*Assignment*: List, from the lines below, each one with "element" in it.

Saved data entries:
/---
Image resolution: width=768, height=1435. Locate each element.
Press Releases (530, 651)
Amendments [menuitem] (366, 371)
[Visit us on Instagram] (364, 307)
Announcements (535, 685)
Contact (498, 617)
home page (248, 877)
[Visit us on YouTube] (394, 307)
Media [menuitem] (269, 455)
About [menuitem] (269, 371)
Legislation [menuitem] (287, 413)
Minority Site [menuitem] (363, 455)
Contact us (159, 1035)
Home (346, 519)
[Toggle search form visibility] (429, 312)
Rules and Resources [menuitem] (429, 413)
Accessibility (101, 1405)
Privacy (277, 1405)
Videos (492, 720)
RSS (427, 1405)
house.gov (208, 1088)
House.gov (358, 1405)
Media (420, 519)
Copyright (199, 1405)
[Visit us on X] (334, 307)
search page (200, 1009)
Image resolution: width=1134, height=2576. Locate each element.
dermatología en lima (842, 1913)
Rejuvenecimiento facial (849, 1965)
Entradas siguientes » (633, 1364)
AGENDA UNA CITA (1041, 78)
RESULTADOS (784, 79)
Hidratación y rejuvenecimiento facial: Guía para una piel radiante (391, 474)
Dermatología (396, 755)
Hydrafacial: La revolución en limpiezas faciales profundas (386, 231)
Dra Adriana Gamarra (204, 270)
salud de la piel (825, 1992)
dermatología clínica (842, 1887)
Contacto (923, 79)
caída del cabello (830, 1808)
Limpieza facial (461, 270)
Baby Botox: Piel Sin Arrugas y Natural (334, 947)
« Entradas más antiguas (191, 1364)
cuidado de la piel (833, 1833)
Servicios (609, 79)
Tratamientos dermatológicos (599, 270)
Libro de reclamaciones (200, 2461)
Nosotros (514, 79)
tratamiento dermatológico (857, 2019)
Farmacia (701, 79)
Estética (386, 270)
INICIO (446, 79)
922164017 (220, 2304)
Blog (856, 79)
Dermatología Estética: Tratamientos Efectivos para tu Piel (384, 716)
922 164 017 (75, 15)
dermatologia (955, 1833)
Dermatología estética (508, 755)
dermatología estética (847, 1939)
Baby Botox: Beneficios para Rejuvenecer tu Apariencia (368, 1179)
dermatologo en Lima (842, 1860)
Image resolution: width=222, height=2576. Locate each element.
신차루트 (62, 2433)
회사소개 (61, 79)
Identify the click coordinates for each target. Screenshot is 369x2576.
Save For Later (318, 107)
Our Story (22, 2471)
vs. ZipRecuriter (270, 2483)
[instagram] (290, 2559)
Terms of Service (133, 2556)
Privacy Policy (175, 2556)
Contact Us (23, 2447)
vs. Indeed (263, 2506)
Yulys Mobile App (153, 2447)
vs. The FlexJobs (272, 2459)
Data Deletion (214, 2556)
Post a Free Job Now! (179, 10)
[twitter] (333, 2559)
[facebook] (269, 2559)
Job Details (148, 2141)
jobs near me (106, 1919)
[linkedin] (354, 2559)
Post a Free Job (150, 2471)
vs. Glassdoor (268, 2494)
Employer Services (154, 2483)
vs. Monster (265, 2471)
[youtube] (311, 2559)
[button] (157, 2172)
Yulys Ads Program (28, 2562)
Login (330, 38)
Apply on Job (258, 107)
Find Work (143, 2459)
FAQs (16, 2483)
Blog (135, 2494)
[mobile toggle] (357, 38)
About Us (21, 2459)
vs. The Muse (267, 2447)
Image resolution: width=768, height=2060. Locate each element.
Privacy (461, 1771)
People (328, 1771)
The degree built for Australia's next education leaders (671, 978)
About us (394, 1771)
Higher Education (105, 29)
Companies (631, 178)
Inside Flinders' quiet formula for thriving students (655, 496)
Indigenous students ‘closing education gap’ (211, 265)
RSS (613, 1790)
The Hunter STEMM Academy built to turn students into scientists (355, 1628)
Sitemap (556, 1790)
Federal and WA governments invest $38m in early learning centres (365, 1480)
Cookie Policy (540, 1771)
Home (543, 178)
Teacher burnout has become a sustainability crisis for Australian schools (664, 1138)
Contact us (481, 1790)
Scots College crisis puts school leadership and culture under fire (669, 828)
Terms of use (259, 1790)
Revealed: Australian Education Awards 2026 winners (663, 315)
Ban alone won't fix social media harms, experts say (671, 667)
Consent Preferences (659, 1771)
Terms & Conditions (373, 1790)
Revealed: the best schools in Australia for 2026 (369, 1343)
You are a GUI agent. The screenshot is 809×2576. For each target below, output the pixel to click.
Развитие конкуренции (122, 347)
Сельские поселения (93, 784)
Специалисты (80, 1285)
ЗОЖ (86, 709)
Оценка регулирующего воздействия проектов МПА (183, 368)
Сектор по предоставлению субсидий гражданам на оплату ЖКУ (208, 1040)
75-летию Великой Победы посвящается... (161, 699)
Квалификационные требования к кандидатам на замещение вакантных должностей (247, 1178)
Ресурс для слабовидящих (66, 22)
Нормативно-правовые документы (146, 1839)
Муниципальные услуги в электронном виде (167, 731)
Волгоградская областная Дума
\---
*Task result*:
Image resolution: width=768, height=1435. Locate each element.
Image resolution: width=1134, height=2576. Locate each element.
Image resolution: width=222, height=2576. Locate each element.
Image resolution: width=768, height=2060. Locate each element.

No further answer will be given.